I think that if namespaces are intertwined then trying to separate them is
very complex and it just seems to cause a lot of edge cases.

> > The GrammarResolver needs a mechanism to say that I don't have a
> > grammar
> but I don't want you to use schemaLocation either (since it
> might be DoS attack).
>
> The application can override the location hint, by providing
> a new location. But I didn't think about the case that the
> application doesn't want to resolve this grammar at all.
> Should we provide such flexibility? And how?

I think it is essential.  I'd suggest returning null from resolveGrammar
and having the parser take that as a definitive answer.

>
> > So if you have namespace A which imports HTML Strict and namespace B
> which imports HTML Frameset, all the schema definitions could
> coincide without conflict.  If A imports C and B imports C',
> then the complementary C' definitions could be added to the
> global element and type map and inconsistent C' definitions
> could still be accessed through the content model of a B element.
>
> If the intersection of C and C' (global-declared components)
> is empty, then it's solvable: we can combine the declarations
> in the two grammars into one grammar (at least conceptually). But
> - checking whether the intersection is empty needs time (maybe a lot);
> - if the intersection is empty, why not use a new C to
> include both C and C' at the first place?

The A and B grammars may have been loaded independently with different
respected xsi:schemaLocations and the only time the conflict is detected is
when the two namespaces are used together.  You can
prevent only the conflict if you are involved when the schemas are loaded.

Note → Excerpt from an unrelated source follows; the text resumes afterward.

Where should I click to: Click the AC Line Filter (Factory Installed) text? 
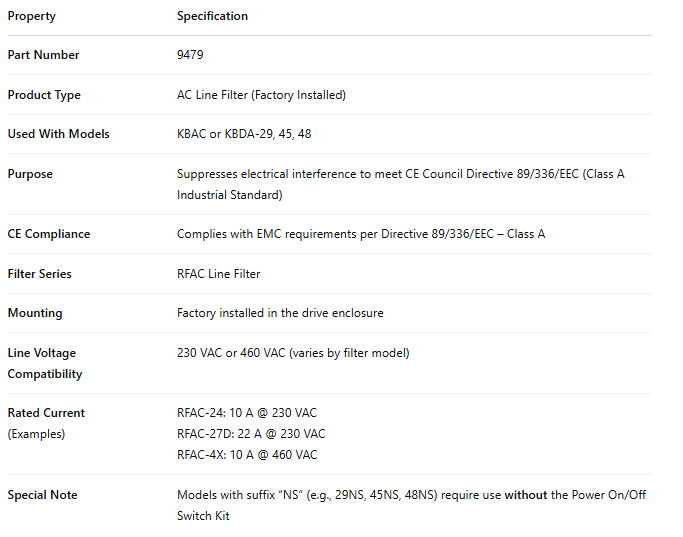[261, 95]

> But if the intersection is not empty, it would definitely
> cause trouble, because sometimes content model is not enough,
> and an instance can refer to some global declaration directly
> (wildcards and xsi:type).

I think the trouble can be avoided (or at least resolved within the leeway
provided by the schema spec by treating one of the conflicting definitions
as dominant).

> So I'd like to see the parser has a
> "one-grammar-per-namespace" rule for each instance.

To avoid ever getting two distinct grammars for an namespace into a
document, you really have to extend this to say that a grammar resolver
only has one grammar for every namespace that imported by
any of its known grammars.


> > I think loading grammar by exception is cleaner and this method in
> unnecessary.  Say if you have 100 grammars in your pool, do
> you want to copy all 100 into the document if  you are only
> going to use three.
>
> By "exception", do you mean through "resolveGrammar()"?

Yes

> I can see this type of applications: it knows that all the
> instances it parses use the same 5 grammars. So it wants to
> set these 5 grammars to the parser at once, and don't care
> about any further grammar resolution issues. That is, it
> implements "getInitialGrammarSet()", and ignore all other methods.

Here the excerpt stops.